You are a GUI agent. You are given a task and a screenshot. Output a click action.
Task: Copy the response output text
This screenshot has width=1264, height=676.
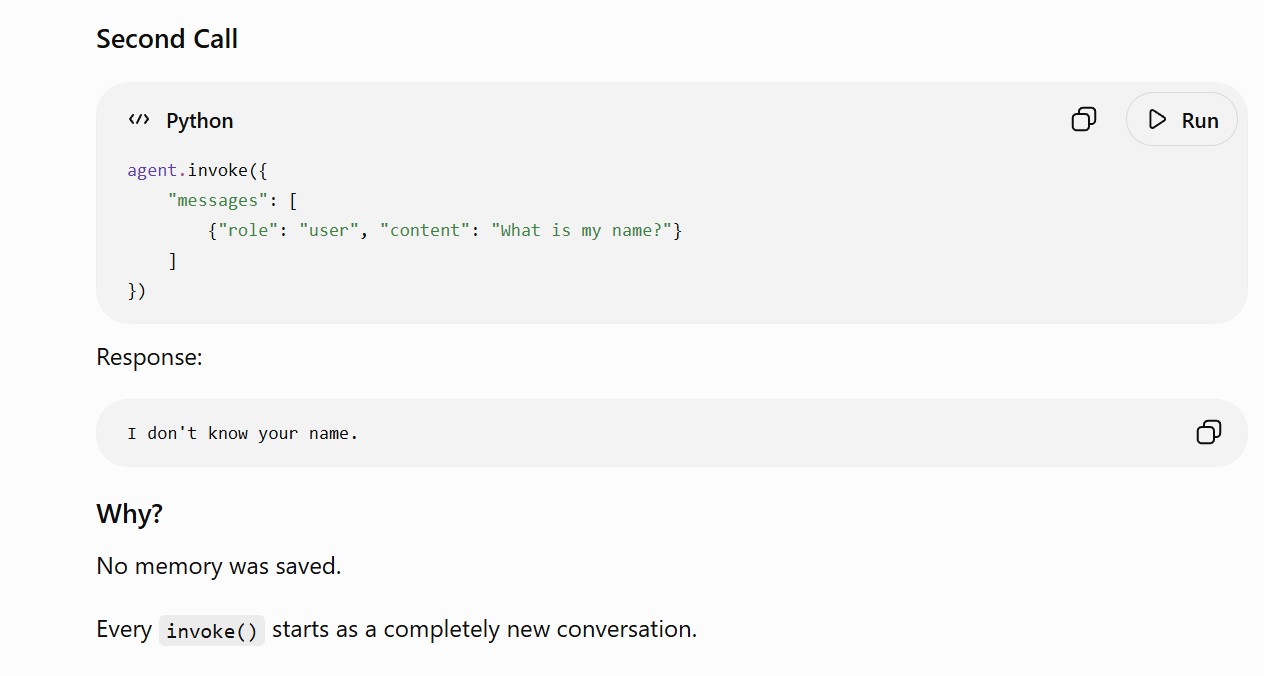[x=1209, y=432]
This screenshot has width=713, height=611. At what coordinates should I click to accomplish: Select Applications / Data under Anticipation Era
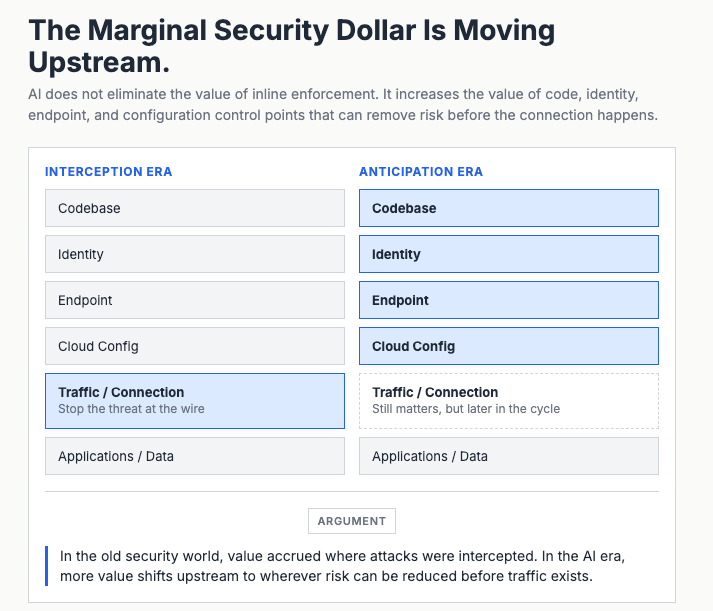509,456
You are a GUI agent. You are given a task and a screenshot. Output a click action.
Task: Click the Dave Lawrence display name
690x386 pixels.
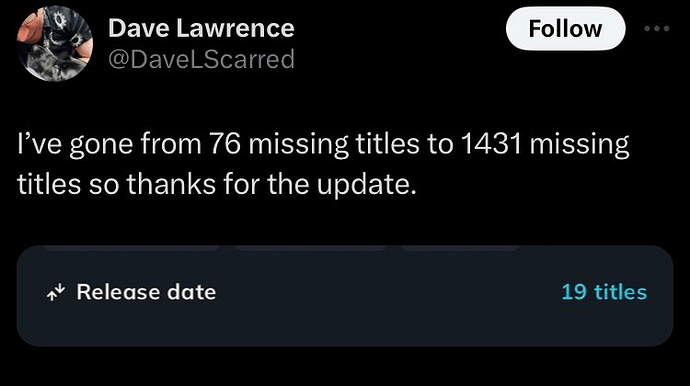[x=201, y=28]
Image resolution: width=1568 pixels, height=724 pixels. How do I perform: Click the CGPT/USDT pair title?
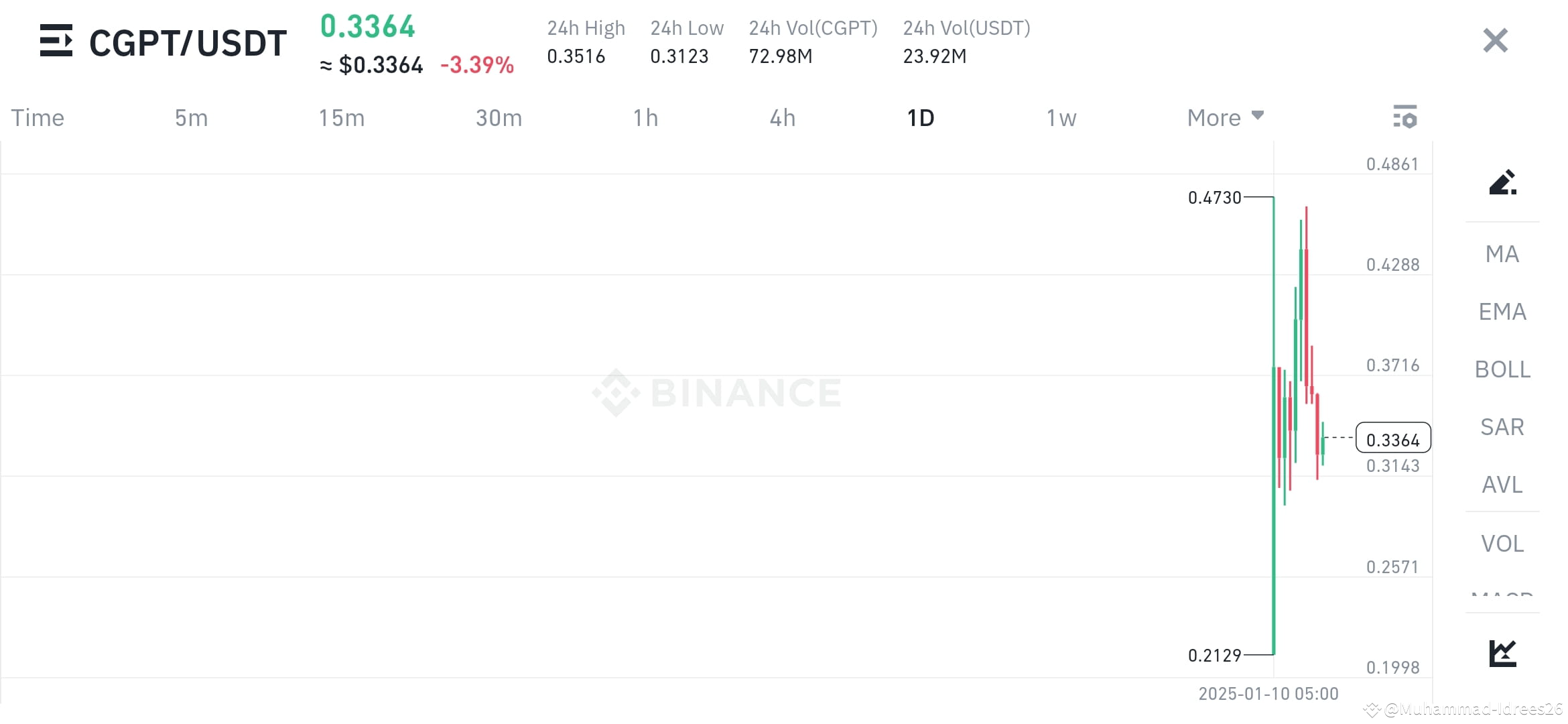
┄┄┄┄┄┄┄┄┄┄┄┄┄┄┄┄┄┄┄┄
**What you are asked to do:**
Leaving the pictures out, print every line of the listing exactly.

**Response box:**
You are a GUI agent. You are given a task and a screenshot. Output a click action.
Task: Copy the response output text
This screenshot has width=1264, height=676.
[x=1209, y=432]
This screenshot has width=713, height=611. At what coordinates should I click to accomplish: Select Applications / Data under Anticipation Era
509,456
You are a GUI agent. You are given a task and a screenshot. Output a click action.
Task: Click the Dave Lawrence display name
690x386 pixels.
[x=201, y=28]
Image resolution: width=1568 pixels, height=724 pixels. How do I perform: Click the CGPT/USDT pair title?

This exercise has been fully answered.